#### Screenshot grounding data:
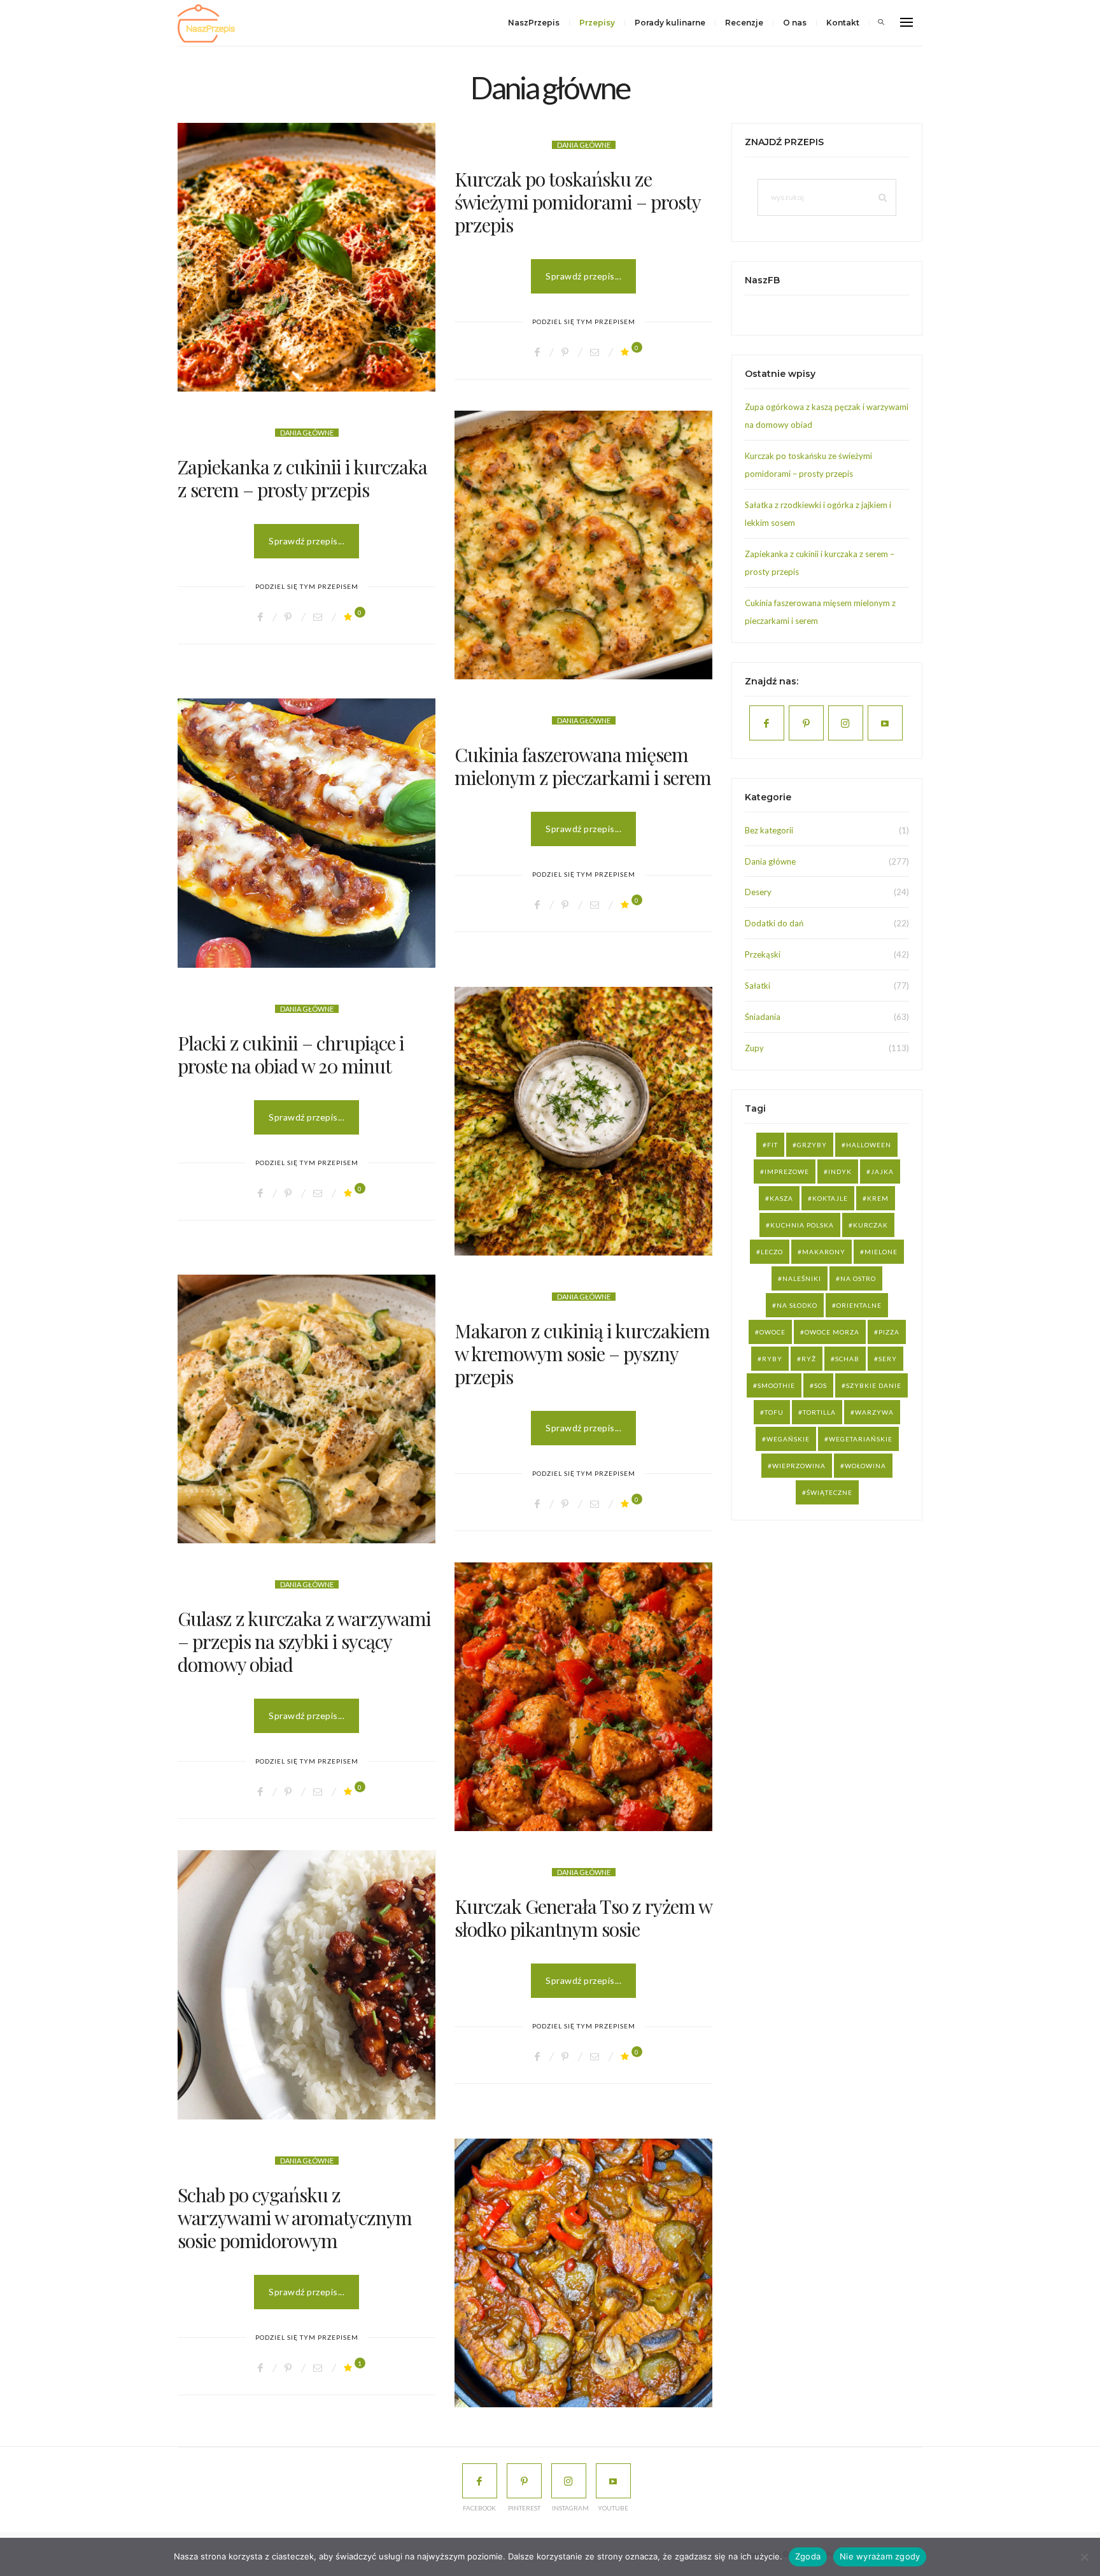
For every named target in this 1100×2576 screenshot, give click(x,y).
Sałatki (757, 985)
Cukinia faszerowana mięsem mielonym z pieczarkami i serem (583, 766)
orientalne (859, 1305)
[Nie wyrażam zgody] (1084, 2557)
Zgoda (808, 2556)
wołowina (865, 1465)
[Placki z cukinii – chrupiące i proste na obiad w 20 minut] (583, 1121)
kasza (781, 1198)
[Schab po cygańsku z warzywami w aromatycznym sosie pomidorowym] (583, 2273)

#### Directions:
Return the lines beginning at the one that contains "Zgoda (808, 2556)" and continuing through the last line of the data, exactly as they stand and without any others.

#### Answer to this problem:
Zgoda (808, 2556)
wołowina (865, 1465)
[Placki z cukinii – chrupiące i proste na obiad w 20 minut] (583, 1121)
kasza (781, 1198)
[Schab po cygańsku z warzywami w aromatycznym sosie pomidorowym] (583, 2273)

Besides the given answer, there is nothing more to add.